Habiskan Rp 3 Triliun, Dishub Sulsel Bakal Ganti Halte Bus Dengan Stasiun

 

SULSELSATU.com, MAKASSAR – Dinas Perhubungan (Dishub) Sulawesi Selatan (Sulsel) akan membongkar dan renofasi halte bus terbengkalai di Kota Makassar menjadi stasiun Bus Rapid Transit (BRT). Direncanakan ada 4 stasiun BRT yang akan dikerjakan mulai tahun depan.

“Kita sudah usulkan ke Biro Aset (Badan Keuangan dan Aset Daerah Sulsel). Berarti sisa tunggu aksi ini (pembongkaran halte),” ucap Plh Kepala Dishub Sulsel Aruddini.
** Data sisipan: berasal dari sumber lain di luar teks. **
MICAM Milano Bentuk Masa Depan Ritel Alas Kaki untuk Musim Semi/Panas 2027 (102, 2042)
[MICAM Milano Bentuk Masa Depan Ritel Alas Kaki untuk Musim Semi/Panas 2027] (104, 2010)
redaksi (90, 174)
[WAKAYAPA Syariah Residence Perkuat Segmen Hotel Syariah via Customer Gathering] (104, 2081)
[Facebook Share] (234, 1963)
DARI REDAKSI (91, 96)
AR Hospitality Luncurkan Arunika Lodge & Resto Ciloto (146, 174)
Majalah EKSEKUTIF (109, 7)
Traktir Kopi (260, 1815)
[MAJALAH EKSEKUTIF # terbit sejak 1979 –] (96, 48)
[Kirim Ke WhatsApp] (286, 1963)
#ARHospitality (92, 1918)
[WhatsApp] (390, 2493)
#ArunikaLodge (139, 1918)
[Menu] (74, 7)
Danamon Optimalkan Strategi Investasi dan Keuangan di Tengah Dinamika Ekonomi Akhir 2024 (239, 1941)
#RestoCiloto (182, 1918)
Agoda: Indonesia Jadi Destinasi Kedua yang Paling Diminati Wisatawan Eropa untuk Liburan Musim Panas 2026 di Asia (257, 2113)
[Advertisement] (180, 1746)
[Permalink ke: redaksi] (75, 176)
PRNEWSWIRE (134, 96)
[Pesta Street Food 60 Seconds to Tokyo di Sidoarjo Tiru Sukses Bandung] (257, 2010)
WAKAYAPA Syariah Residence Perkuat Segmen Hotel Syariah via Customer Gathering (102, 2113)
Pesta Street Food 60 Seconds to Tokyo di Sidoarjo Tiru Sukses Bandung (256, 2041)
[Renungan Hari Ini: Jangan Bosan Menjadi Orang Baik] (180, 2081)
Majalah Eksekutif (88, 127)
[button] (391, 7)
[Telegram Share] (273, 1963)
Aruddin juga menjelaskan, ada 158 halte BRT yang di bangun mulai dari Maros sampai Takalar. Halte yang lama akan dibongkar dan dihapus sebagai aset. Namun ada beberapa halte yang dibongkar dan dipindahkan ke Takalar.

“Ada halte yang diangkat ke kantor. Ada juga daerah yang minta seperti Takalar. Kita akan pindahkan jadi halte teman bus,” jelasnya.
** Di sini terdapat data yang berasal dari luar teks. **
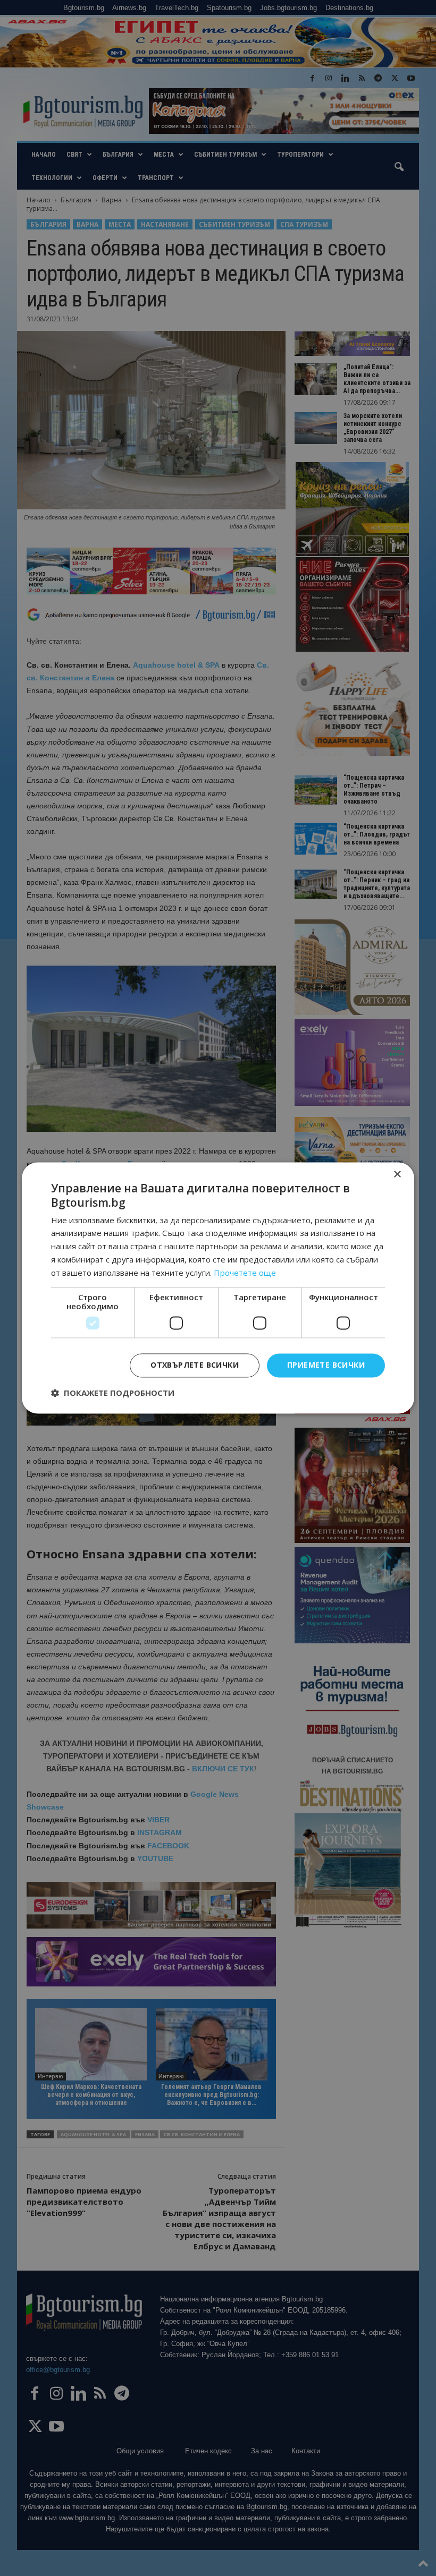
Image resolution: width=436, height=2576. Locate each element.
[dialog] (218, 1288)
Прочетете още (245, 1272)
Aruddin menjelaskan, tantangan mereka sekarang adalah harus membangun 42 stasiun sebelum 257 armada BRT Mamminasata konsep yang baru resmi beroperasi. Stasiun ini yang direncanakan akan menggantikan stasiun BRT yang terbengkalai.

“Iya, di dalamnya itu masterplan ada 42 stasiun itu, ada pengisian listrik untuk bus,” jelasnya.

Kata Aruddin, stasiun yang dibangun nanti akan difasilitasi dengan pengisian kendaraan listrik, kata dia sebab armada BRT yang beroperasi nanti merupakan kendaraan bertenaga listrik.

“Masterplan-nya itu, 257 Damri pakai listrik,” terangnya.

Untuk dana proyek pembangunan bus BRT Mamminasata ini yang dibangun dengan konsep baru, diprediksi akan menghabiskan dana sebesar Rp 3,6 Triliun. Anggaran tersebut juga termaksud pembangunan 9 stasiun dengan model elevated atau melayang.

“Investasinya Rp 3,6 triliun termasuk bus, stasiun pengisian kendaraan listrik kemudian jalurnya, karena itu jalur baru yang akan dia buat,” tegasnya.